The dry-run option is on the top level. If this is set to true, the extractor will read from OPC UA, but not push anything to CDF. This is useful for debugging the extractor setup.

Cognite - CDF API

Configuration for pushing directly to the CDF API.

Parameter	Description
project	The CDF project. Required. Can be left out if the OPC UA extractor is set to debug mode.
host	The CDF service URL.
read-extracted-ranges	Specifies whether to read start/endpoints on startup, where possible. At least one pusher should be able to do this. Otherwise, the back/frontfill will run for the entire history of every restart. The CDF pusher can't read start/end points for events, so if reading historical events is enabled, one other pusher able to do this should be enabled. If the server has a lot of variables, this can be extremely slow, and we recommend using the state-store instead.
data-set-id	The internal ID of the CDF data set to be used for all new time series, assets, and events. Already created items won't be affected.

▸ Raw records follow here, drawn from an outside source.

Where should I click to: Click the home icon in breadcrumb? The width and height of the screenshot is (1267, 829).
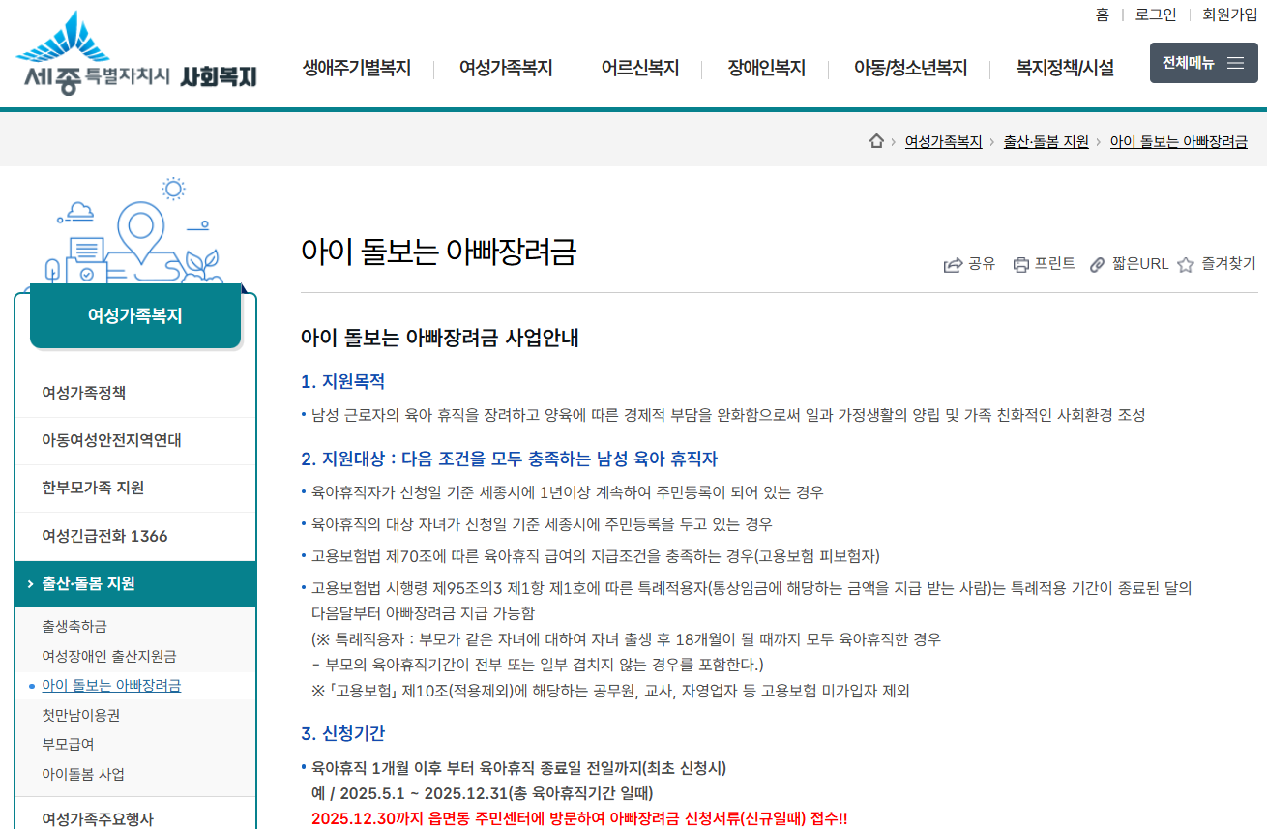876,141
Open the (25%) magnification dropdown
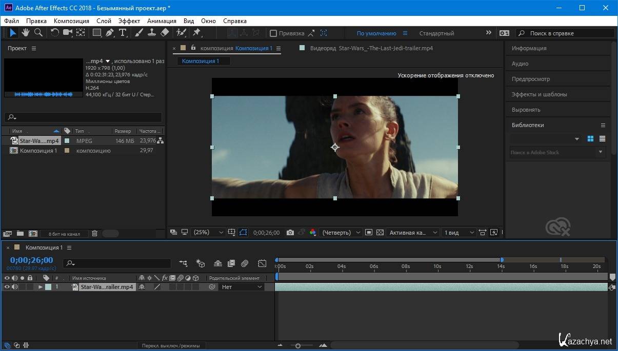The image size is (618, 351). 208,233
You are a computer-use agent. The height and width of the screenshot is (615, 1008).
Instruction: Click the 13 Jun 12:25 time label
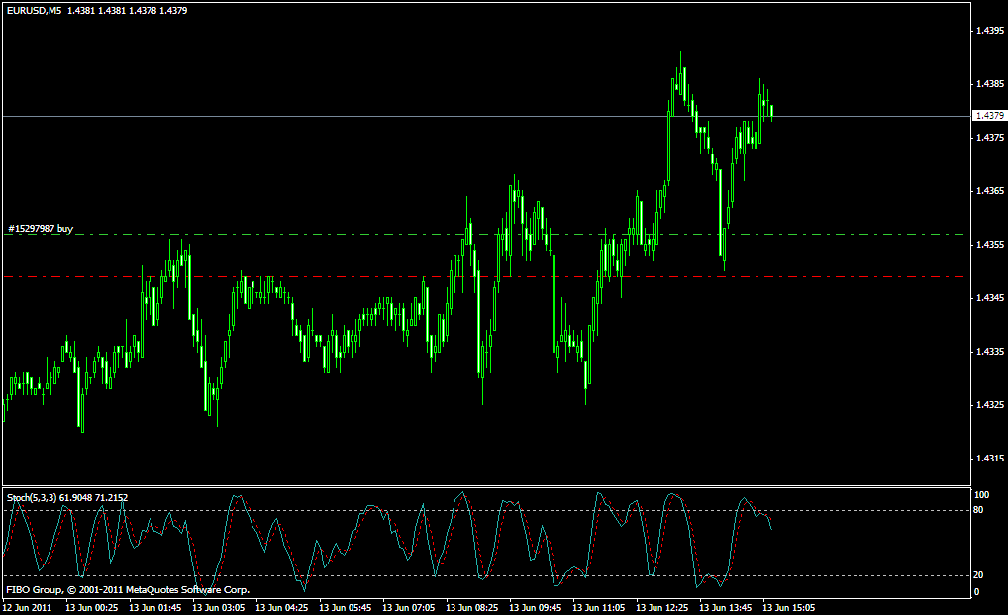pyautogui.click(x=662, y=607)
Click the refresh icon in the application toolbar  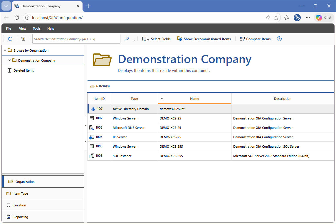[x=10, y=39]
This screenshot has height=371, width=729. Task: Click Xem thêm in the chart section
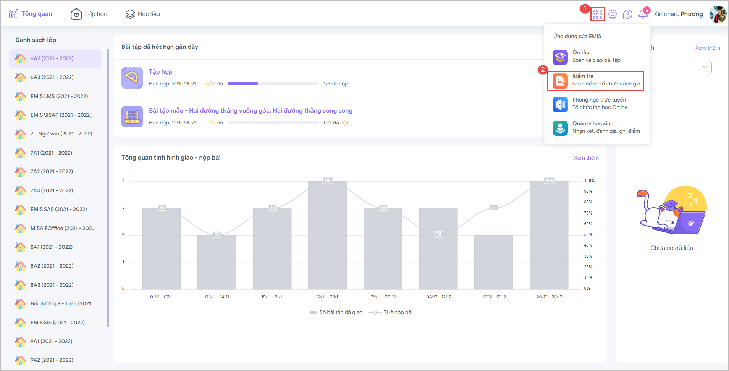[586, 158]
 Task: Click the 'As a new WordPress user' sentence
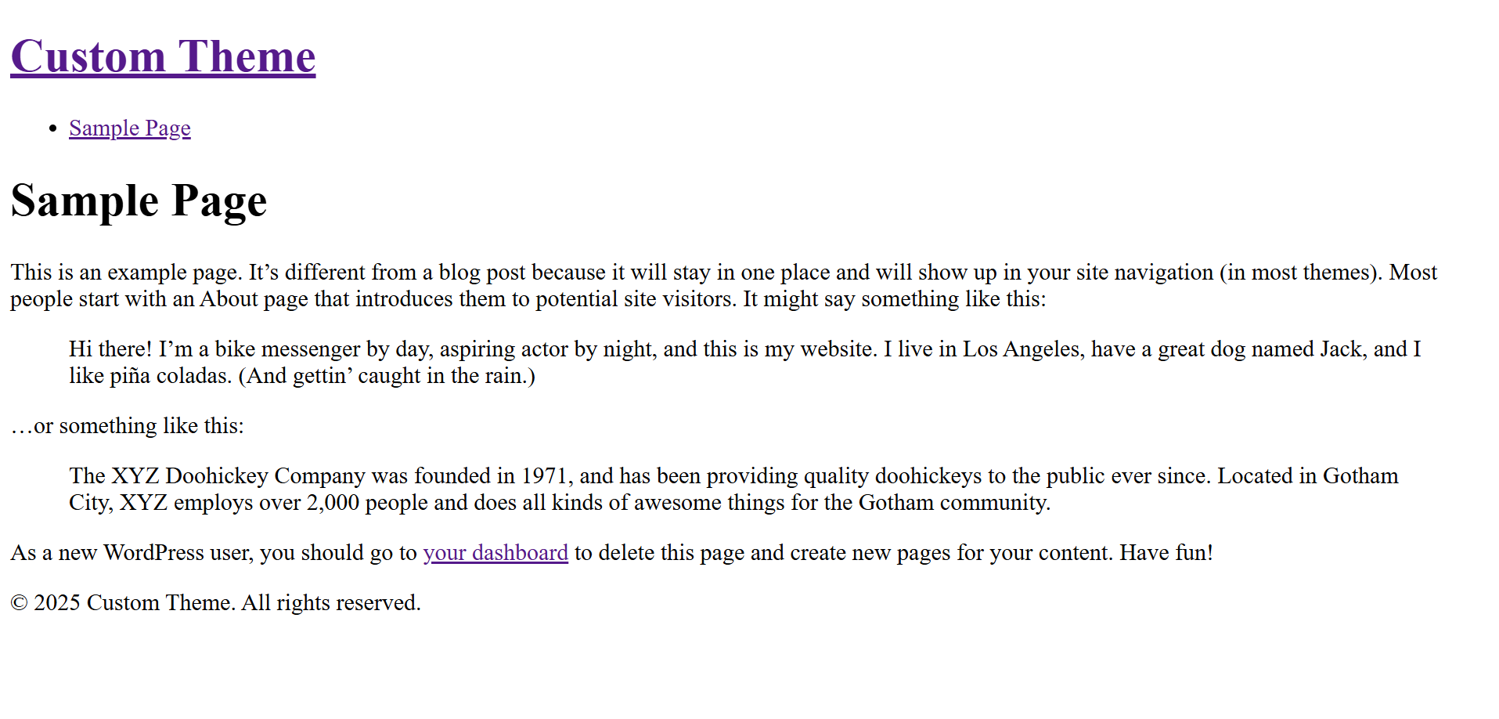612,553
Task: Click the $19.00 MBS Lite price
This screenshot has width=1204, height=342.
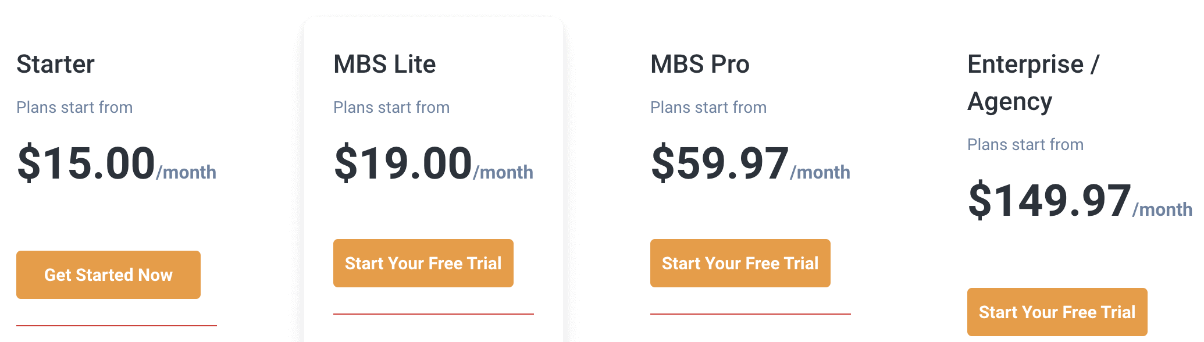Action: [x=402, y=163]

data-set-external-id	The data set to use for new objects, overridden by `data-set-id`. Requires the capability `datasets:read` for the given data set.

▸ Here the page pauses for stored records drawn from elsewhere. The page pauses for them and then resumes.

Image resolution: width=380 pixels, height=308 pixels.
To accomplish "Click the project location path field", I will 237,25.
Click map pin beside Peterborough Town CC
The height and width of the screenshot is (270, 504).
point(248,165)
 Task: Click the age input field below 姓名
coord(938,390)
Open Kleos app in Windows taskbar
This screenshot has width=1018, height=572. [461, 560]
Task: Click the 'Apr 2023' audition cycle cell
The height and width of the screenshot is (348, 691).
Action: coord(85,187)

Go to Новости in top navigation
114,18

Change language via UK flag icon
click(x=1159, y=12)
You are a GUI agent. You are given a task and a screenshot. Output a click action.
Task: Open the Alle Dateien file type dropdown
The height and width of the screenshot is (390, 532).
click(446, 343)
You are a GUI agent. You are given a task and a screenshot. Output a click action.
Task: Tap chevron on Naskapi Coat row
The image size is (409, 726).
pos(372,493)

nan-replacement	Replacement value for values that are non-finite, for instance NaN, +Infinity, and -Infinity. If this is left empty, these points are ignored.
metadata-targets	Configuration for targets for metadata, meaning assets, time series metadata, and relationships.
metadata-targets/clean	Configuration for enabling writing to clean. Options: assets - Set to `true` to enable writing to CDF assets. The default value is `false`. timeseries - Set to `true` to enable writing to CDF time series. The default value is `false`. relationships - Set to `true` to enable writing to CDF relationships. The default value is `false`.
metadata-targets/raw	Configuration for writing to CDF RAW. Options: database - The RAW database to write to, required. assets-table - Name of the RAW table to write assets to, enables writing objects and types to RAW. timeseries-table - Name of the RAW table to write timeseries to, enables writing variables to RAW. relationships-table - Name of the table to write relationships to, enables writing references to RAW.
raw-metadata	Configuration for using CDF RAW to store assets and time series metadata. This is deprecated in favor of cognite.metadata-targets.
raw-node-buffer	Read from CDF instead of OPC UA when starting the extractor to speed up starting on slow servers. This requires the extraction.expand-node-ids and extraction-append-internal-values to be set to `true`. Generally, this would be enabled along with skip-metadata or raw-metadata. Reading from CDF RAW into clean using this is generally not supported. If browse-on-empty is set to `true`, and raw-metadata is configured with the same database and tables, the extractor will read from the server on first startup only, then use CDF RAW for all further reads. With this enabled, rebrowse/updates are generally pointless. enabled - set to `true` to enable feature. database - CDF RAW database to read from assets-table - CDF RAW table to read assets from for events. timeseries-table - CDF RAW table to read time series from for events and data points. browse-on-empty - Run normal browse if nothing is found when reading from CDF. Note that nodes may be present in the CDF RAW table. Browse will still run if none are variables and none have a valid `EventNotifier`.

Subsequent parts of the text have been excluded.